Plant physiologists used high throughput computing to remedy research “bottleneck”

HTC resources increased the efficiency of the Spalding group’s data analyses, which enabled an increase in the scope of their research.

Enhancing his research with high throughput computing was a pivotal moment for University of Wisconsin–Madison molecular plant physiologist Edgar Spalding when his research group adopted it in 2006. Over the past five years, the research group has used more than 200,000 computing hours, including to facilitate “the development of the measurement algorithm and the automatic processing of tens-of-thousands of images” of maize seedling root growth, Spalding says.

A graph of the average gravitropic response of each of the maize types
The graph shows the average gravitropic response of each of the maize types. Statistical genetics techniques mapped variation in these curves (the phenotype) to genes that control the process. HTCondor scheduling software and computing resources at CHTC were used to develop the measurement algorithm and to process the tens of thousands of images automatically.

Spalding’s research group was studying Arabidopsis plant populations with genetically diverse members and tracking their response to light or gravity due to a mutation — one seedling at a time. Since Arabidopsis seedlings are only a few millimeters tall, Spalding says his research group found that obtaining high-resolution digital images was the best approach to measure the direction of their growth. A computer collected images every few minutes as the seedlings grew. “If we could characterize this whole genetically diverse population, we could use the powerful techniques of statistical genetics to track down the genes affecting the process. That meant we now had thousands and thousands of images to measure,” Spalding explains.

The thousands of digital images to measure created a bottleneck in Spalding’s research. That was before he led an effort with the Center for High Throughput Computing (CHTC) Director Miron Livny, other plant biologists, and computer scientists to develop a proposal for a competitive National Science Foundation (NSF) grant that would produce cyberinfrastructure to support plant biology research. Though the application wasn’t successful, the connections Spalding made from that meeting were meaningful nonetheless.

Speaking with Livny at the meeting — from whom he learned about the capabilities of the HTC approach that was pioneered on our campus — helped Spalding realize the inefficiencies of his group in analyzing thousands of seedlings. “[O]ur research up until that point had been focused on one seedling at a time. Faced with large numbers of seedlings to do a broader scale of investigation meant that we had to find computing methodologies that matched our new data type, which was tens of thousands of images instead of a couple of dozen. That drove our need for a different way of computing,” Spalding describes.

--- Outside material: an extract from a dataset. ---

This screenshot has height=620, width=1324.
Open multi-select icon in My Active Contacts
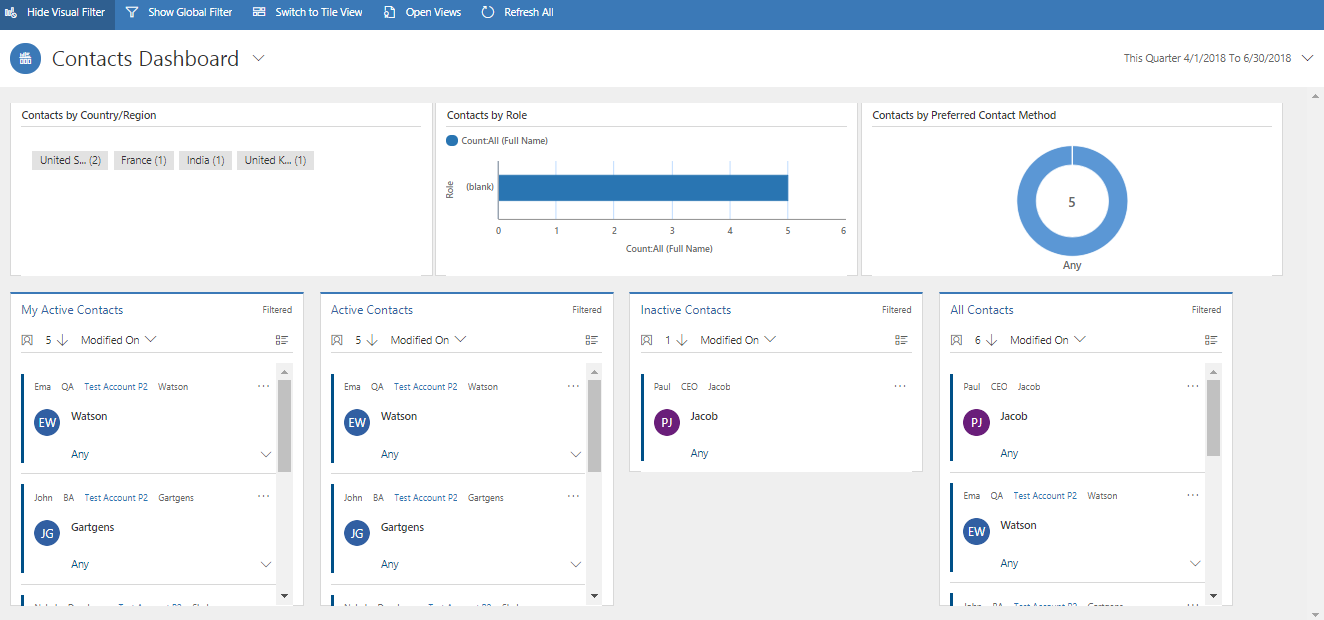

When asked about which accomplishment using HTC was most impactful, Spalding said “The way we measure yield-related features from maize ears and several thousand kernels has had a large impact.” Others from around the world began asking for their help with making similar measurements. “In many cases, we can use our workflow [algorithms] running on CHTC to process their images of maize ears and kernels and return data that helps them answer their scientific or crop breeding questions,” Spalding says.

Since the goals of the experiments determine the type of data the researchers collect, they did not need to adjust the type of data they collected. Rather, adopting the HTC approach changed the way they created tools to analyze the data. Today, Spalding says his research group continues to use HTC in three ways: “from tool development to extracting the features from the images with the tool that you developed to applying it in the challenge of statistically matching it to elements of the results to elements of the genome.” As his team became more experienced in writing new algorithms to make measurements, they realized that HTC was useful in developing new methodologies; it was more than just more automation and increased computing capacity.

In other words, HTC is useful as both a development resource and a production resource. Making measurements on seedlings and then matching processes to the genome elements that control those processes involved an ever-growing amount of computing capacity. “We realized that statistical modeling of the measurements from the biology to the genetic information in the population also benefited from high throughput computing.” HTC in all these cases, Spalding elaborates, “was beneficial and changed the way we work. It changed the nature of the questions we asked.” In addition to these uses of HTC, the research group’s uses of machine learning (ML) also continue to become a bigger part of the tool development stage and in driving the methods to train a model to recognize a feature in a seedling.

Spalding has also shared his HTC experience with the attendees of the annual OSG School. Spalding emphasizes that students “should not hold back on doing something because they think computing will be a bottleneck. There are ways to bring the computing they need to their problem and they should not shy away from a question just because they think it might be difficult to compute. There are people like the CHTC staff that can remove that bottleneck if the person’s willing to learn about it.”

“Engaged and motivated collaborators like Spalding and his group is what guides CHTC in advancing the state of the art of HTC and drives our commitment to bring these advances to researchers on the UW-Madison campus and around the world,” says Livny.